Leetcode刷题笔记1 哈希表part02

leetcode454 四数相加 ||

 字典法

  先计算n1 + n2，将其和制成一个字典；然后计算-n3-n4是否在字典中。

class Solution:
    def fourSumCount(self, nums1: List[int], nums2: List[int], nums3: List[int], nums4: List[int]) -> int:
        hashmap = dict()
        for n1 in nums1:
            for n2 in nums2:
                if n1 + n2 in hashmap:
                    hashmap[n1+n2] += 1
                else:
                    hashmap[n1+n2] = 1
        count = 0
        for n3 in nums3:
            for n4 in nums4:
                key = -n3 - n4 
                if key in hashmap:
                    count += hashmap[key]
        return count

leetcode 383 赎金信

collections库方法（Counter）

class Solution:
    def canConstruct(self, ransomNote: str, magazine: str) -> bool:
        if len(ransomNote) > len(magazine):
            return False
        return not collections.Counter(ransomNote) - collections.Counter(magazine)

哈希表法

class Solution:
    def canConstruct(self, ransomNote: str, magazine: str) -> bool:
        if len(ransomNote) > len(magazine):
            return False
        ransom_count = [0] * 26
        magazine_count = [0] * 26
        for c in ransomNote:
            ransom_count[ord(c) - ord('a')] += 1
        for c in magazine:
            magazine_count[ord(c) - ord('a')] += 1
        return all(ransom_count[i] <= magazine_count[i] for i in range(26))

leetcode15 三数之和

初步思路是通过哈希表法确定第三个数，但是题目中的不重复无法满足

本题的指导思路首先是双指针法，其次在去重的时候代码应该是‘if i > 0 and nums[i] == nums[i - 1]:’，因为我们需要去重的是相同的三元组而不是组内相同的数。

class Solution:
    def threeSum(self, nums: List[int]) -> List[List[int]]:
        n = len(nums)
        ans = []
        if n < 3:
            return ans
        nums.sort()
        for i in range(n):
            if nums[0] > 0:
                return ans
            if i > 0 and nums[i] == nums[i-1]:
                continue
            l,r = i+1,n-1
            while(l<r):
                sum = nums[i] + nums[l] + nums[r]
                if sum == 0:
                    ans.append([nums[i],nums[l],nums[r]])
                    while l < r and nums[r] == nums[r-1]:
                        r -= 1
                    while l < r and nums[l] == nums[l+1]:
                        l += 1
                    l += 1
                    r -= 1
                elif sum > 0:
                    r -= 1
                else:
                    l += 1
        return ans

leetcode18 四数之和

四数之和和三数之和有些相似，不同的是需要再三数之和外围加一个for循环。
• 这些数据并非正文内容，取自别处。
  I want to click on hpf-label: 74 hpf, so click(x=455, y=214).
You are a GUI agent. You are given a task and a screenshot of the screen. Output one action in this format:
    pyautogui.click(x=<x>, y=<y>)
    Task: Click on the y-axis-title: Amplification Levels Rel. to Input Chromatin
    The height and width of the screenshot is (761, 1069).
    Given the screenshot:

同时由于四数之和中要求四数不重复，所以需要再循环前后加边界判断

class Solution:
    def fourSum(self, nums: List[int], target: int) -> List[List[int]]:
        n = len(nums)
        ans = []
        nums.sort()
        if n < 4 or not nums:
            return ans
        for i in range(n - 3):
            if i > 0 and nums[i] == nums[i - 1]:
                continue
            for j in range(i + 1, n):
                if j > i + 1 and nums[j] == nums[j - 1]:
                    continue
                l, r  = j + 1, n - 1
                while l < r:
                    sum = nums[i] + nums[j] + nums[l] + nums[r]
                    if sum == target:
                        ans.append([nums[i],nums[j],nums[l],nums[r]])
                        while l < r and nums[l] == nums[l+1]:
                            l += 1
                        while l < r and nums[r] == nums[r-1]:
                            r -= 1
                        l += 1
                        r -= 1
                    elif sum > 0:
                        r -= 1
                    else:
                        l += 1
        return ans